Consumption had surpassed 40,000 MW in May and increased gradually until July 22 when it reached a record 57,680 MW, about 1,000 MW more than last summer, the Energy Ministry news portal Paven reported.
Soaring temperatures (50 degrees Centigrade in the south) compelled households and businesses to turn on the cooling systems from early May. The heat lasted until early September.
Despite higher consumption, there were no blackouts in any region in the peak hours throughout summer, Financial Tribune reported.
Predictions last year suggested that Iran would need 8,000 MW of extra electricity this summer. Accordingly, 5,000 MW were to be added by launching new gas and steam units and new power plants.
Programs were planned to help reduce consumption by 3,000 MW so that no part of the country would face power outages in the hot summer season.
In the past year, 15 new power plants and units in 12 provinces started work, adding 3,250 MW to output capacity.
Renovation of old units and rehab plans helped produce 570 MW of electricity.
Hydropower plants, especially in southwestern Khuzestan Province, generated 1,200 MW, due to good rains in the current water year (ends Sept. 22).

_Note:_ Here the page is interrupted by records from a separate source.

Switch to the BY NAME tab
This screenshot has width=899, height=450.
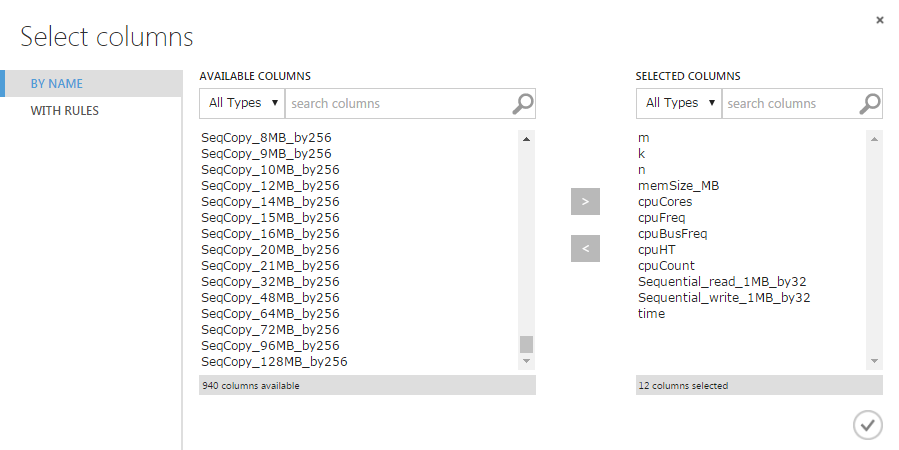pyautogui.click(x=57, y=84)
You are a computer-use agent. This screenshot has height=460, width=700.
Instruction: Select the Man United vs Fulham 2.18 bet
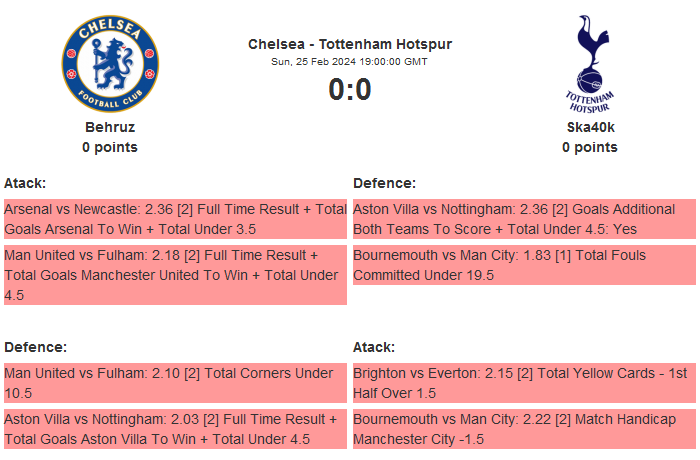click(x=175, y=275)
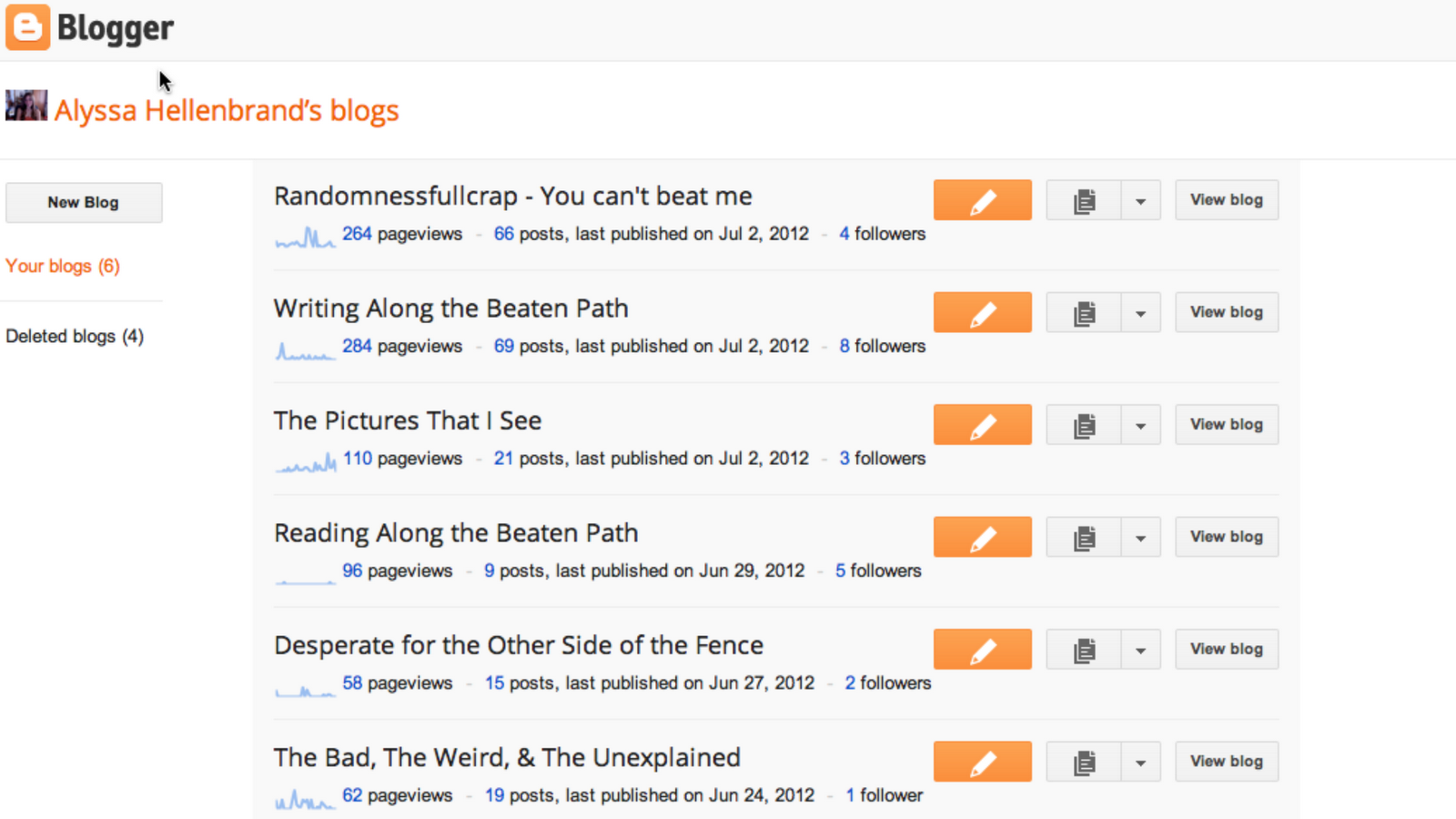This screenshot has height=819, width=1456.
Task: Click posts list icon for Reading Along the Beaten Path
Action: [1084, 537]
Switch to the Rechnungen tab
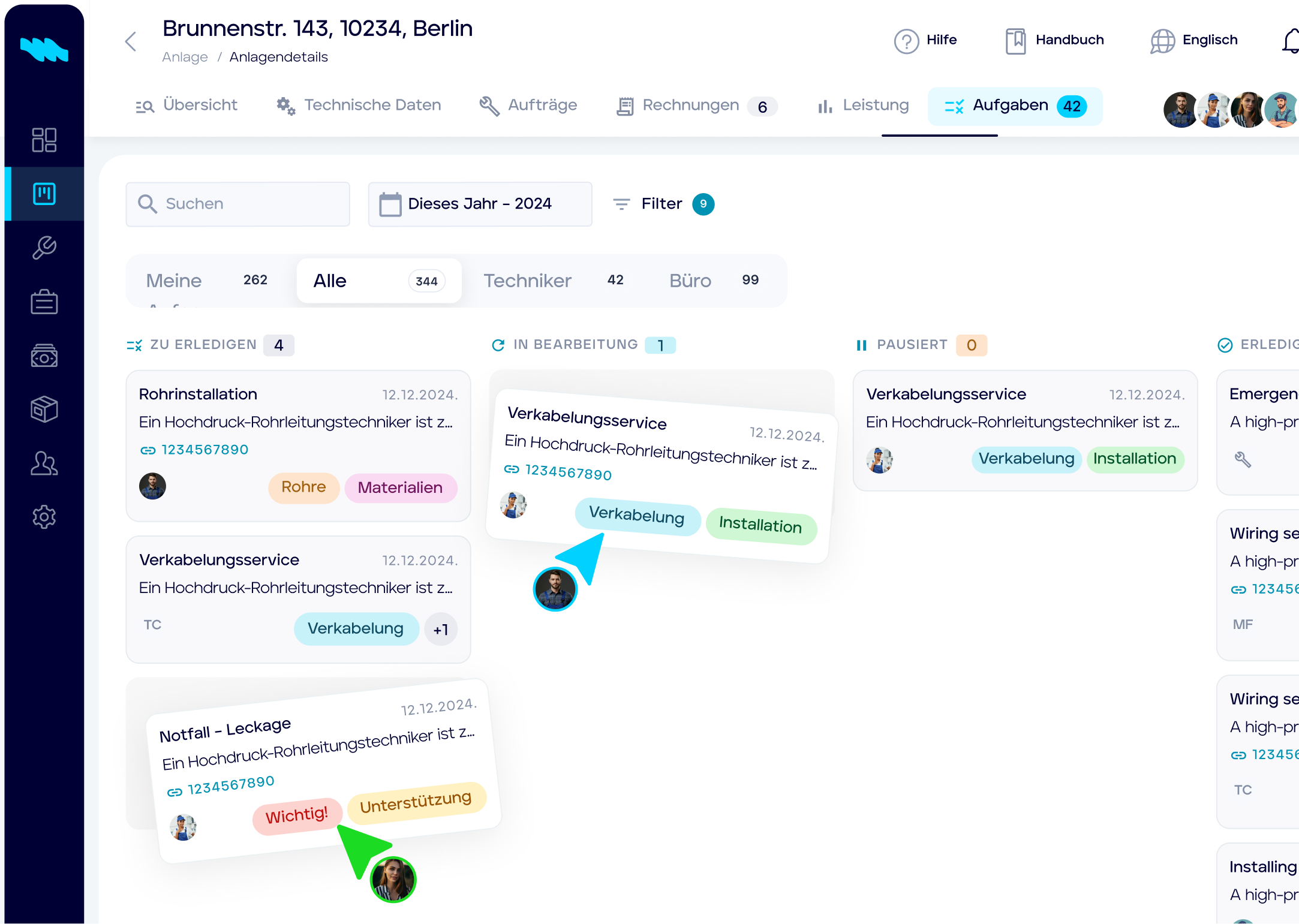Viewport: 1299px width, 924px height. (x=697, y=106)
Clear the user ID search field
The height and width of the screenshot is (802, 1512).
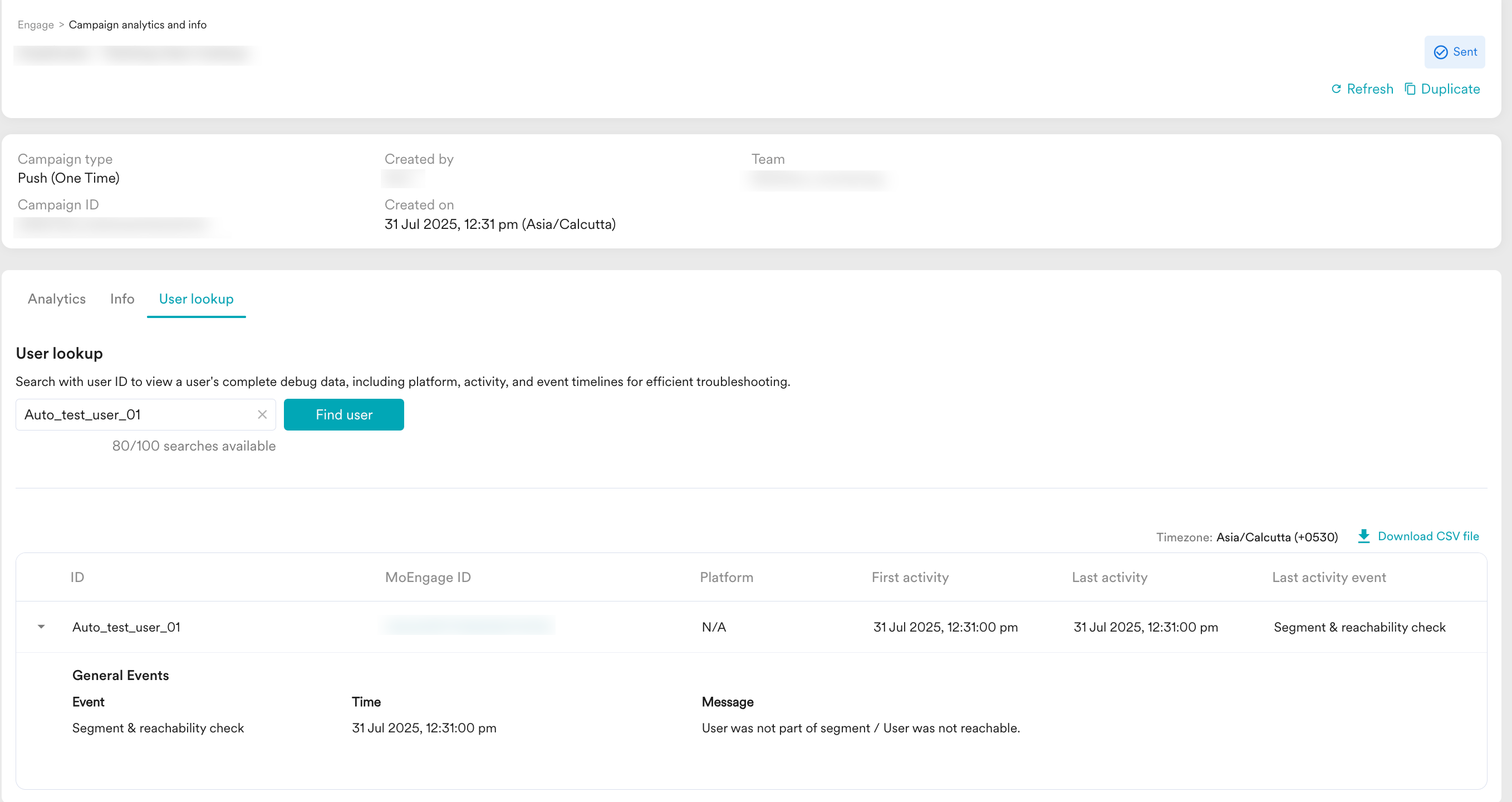pos(262,414)
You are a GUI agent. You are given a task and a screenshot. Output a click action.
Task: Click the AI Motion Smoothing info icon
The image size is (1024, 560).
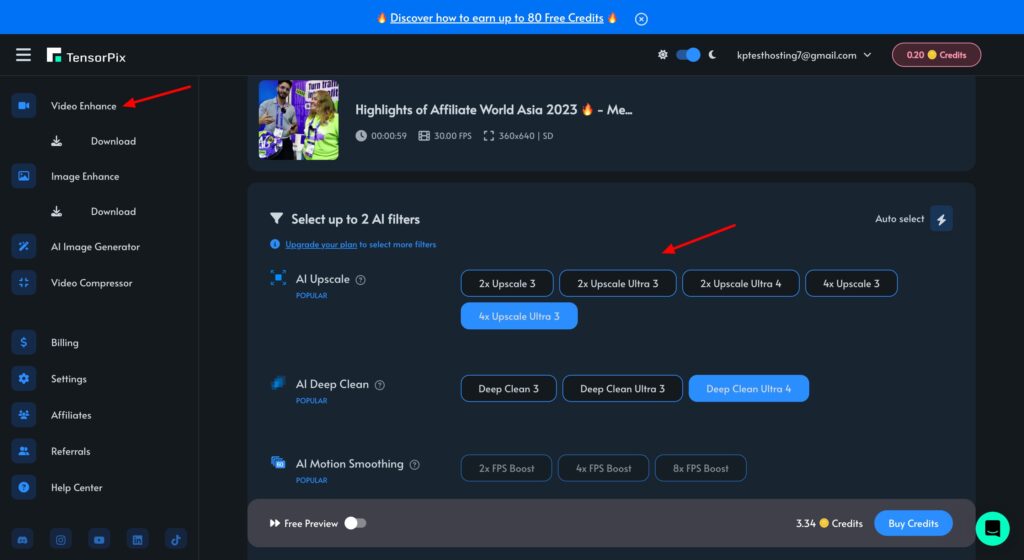414,465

With higher water levels in hydroelectric dams, hydropower plants are generating 12,000 gigawatt hours that is 5,000MW more compared to a year ago.
Programs That Delivered
Programs designed to curb power consumption were implemented and helped reduce consumption by 3,875 MW, which was above forecasts.
This was achieved by installing smart meters, tuning-up one million air conditioners, higher tariffs, changing working hours and replacing 10 million fluorescent lamps with energy saving bulbs in state and government organizations.
Reducing power waste in the national electricity grid also helped stabilize the network.
Replacing old and defective equipment, power lines, utility posts, cables and meters as well as penalizing illegal use (theft) of electricity were among other measures taken by utilities to reduce electricity loss.
In the past four decades power consumption on average has increased by 7% in Iran. However, this summer, in cooperation with households, industrial, commercial and agricultural sectors, consumption increased by only 1% during peak hours compared to last year.
Domestic installed power production capacity is around 82,000 MW and Iran has power exchange deals with seven neighboring states.
Close to 2.3 million kWh was exported in the past six months. The country is the largest exporter and importer of electricity in the Middle East and exports power to Pakistan, Turkey, Iraq and Afghanistan. Azerbaijan and Armenia supply electricity to Iran under swap agreements.
Iran's electricity industry is 14th in the world in terms of output and 19th in consumption.